Join us as we take a camel hike through Algeria travelling to Assekrem.
Explore the ancient and fascinating country of Algeria on this tour which visits some key cultural and historical sites.
“Algeria is a land being more visited by tourists, who want a country that is entirely different than anything they’ve seen before—they often find that exact exoticness here, in the never ending coast lines, the zigzag alleys, the Kasbah walls and the Sahara Desert. Every place you go here is just as much (or more) enchanting than the last; your experience never ends and your mind is always in awe. One of the best ways to see the country is to spend a few days in Algiers and then head south, where small cliff side dwellings hang by mud and nomads practice life the way they have for hundreds of years. Algeria is a great start to learning about and understanding the Muslim and Arab way of life.”
Walking Tour of Algiers
There are more ruins (especially Roman) than you could see in one day in Algeria, namely Algiers. If you like to head out on two feet and a walking stick, this will be no mere city scoot but more of an urban hike. The dry climate keeps all the ruins in hauntingly exceptional condition, so you’ll be able to see what people saw during times of antiquity. Some of the more famous sites to walk to are Djemila, Tipasa and Timgad. There’s an adventure waiting to be found as you pass through the Indiana Jones-like landscapes of high walls, meandering alleyways, tall and loudspeaker mosques and Kasbahs. Don’t miss the Turkish influence, too, seen in the houses and palaces.

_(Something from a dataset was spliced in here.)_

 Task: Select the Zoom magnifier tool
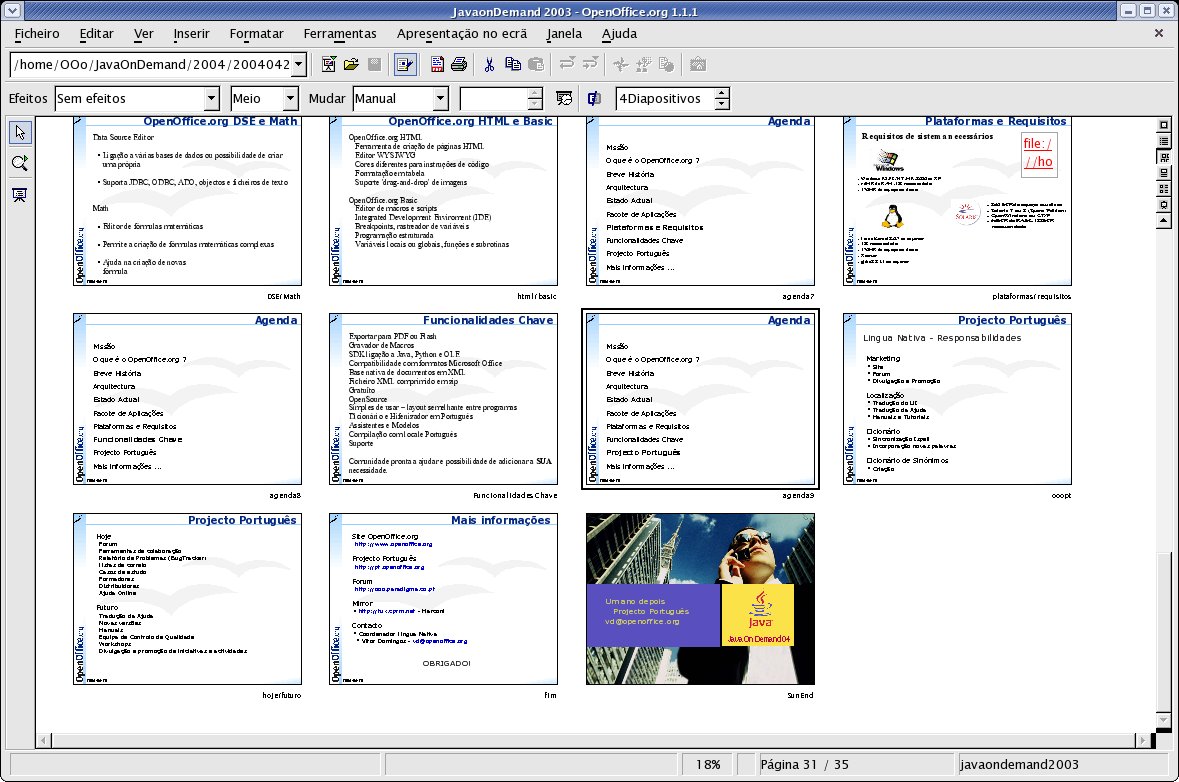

Algeria offers some of the best cultural trekking in the region. That is, when you take a trek in Algeria, you really get to meet and mingle with the locals; you get to ride and stride with camels; you get to taste the freshly killed lamb and goat stews; you really transport yourself to a new place of unspoiled beauty. To say the least, this is not just another hike in the woods. A tour operator can set you up with camels and true-to-life Tuareg guides. One of the best places to take landscape photographs is the Tassili N’Ajjer National Park—twice the size of some small European countries. You’ll move on to hiking through the Western Sahara and meet and greet nomads who call the open skies and blowing sands their apartment with a view. The El Kautara Gorges are impressive, locals calling it the Sahara’s mouth. The M’Zab Valley includes seven holy towns inhabited by the Mozabites. A walk through with a tour guide is sure to leave you with interesting perspectives.
There are all sorts of routes to discover in Algeria: The Mediterranean Coast, for example, offers some great views and lets you circumvent a lot of the mountainous interior. The coastal routes are hilly but paved; side routes are usually not well maintained. Additionally, a mountain bike trip through the Atlas Mountains gives way to plenty of towns to stop along the way for a break, well paved routes and tons of panoramas. You’ll have to do some uphill battling, but you’ll be well rewarded along the whole route. Or, you can try your luck at a trip next to or through the Sahara. The former is a more famous and less arduous journey. Many trips head out of Ghardaia and Ouargla to Touggourt and Biskra. The landscapes change the entire way.
The biggest lake in Algeria for fishing is the Chott Melrhir. Though the fishing industry of Algeria is under developed, there are ways to fish on a tour. The Chot Melrhir lake is over 6500 square kilometres, though the whole thing can dry up and turn into a salt pan. Additionally, Chott Ech Chergui turns to salt as well when there’s no water. Both of these are considered very important lakes and are considered wetlands of some international importance. Coastal and deep sea fishing is a popular excursion, especially out of Algiers and Annaba.
If you are into fine beaches or finer resorts, then you won’t want to miss out on the Algeria’s huge coast. After lying in the sun, you can enjoy the holiday village and nomadic village (replica) at the Zeralda beach resort. Here, you can get out on the water with a boat, skis or other water vessel, such as windsurfing or kite surfing. Just east of Algiers lies some of the best beaches you can find along the coast. The Turquoise Coast gives some rocky outcrops and cays to explore. You’ll find anything watersport related here. The Sidi Fredj peninsula gives you all kinds of things to do, such as a theatre and sport centers. Out to the west, the most sought after areas to spend time in the sun include Ain El Turk, Canastel, Kristel, Mostaganem, Les Andalouses and Sablettes. There’s first-class everything around these areas.
Algeria is a big country, so the weather is as diverse as some small European countries. Typically, though, the weather is predictable everywhere. One thing that is always certain is the high temperatures found everywhere in the summertime. Stay out of the south, especially. The mountains and coasts are cooler, and the north gets plenty humid. The winter is the best time to head south, as the weather is near perfect. The nights, however, can become cool and often you may need a sleeping bag (the temp can vary up to twenty degrees). If the south is a must, then plan your trip between September and May, as the disparity between the day and night is not as dramatic.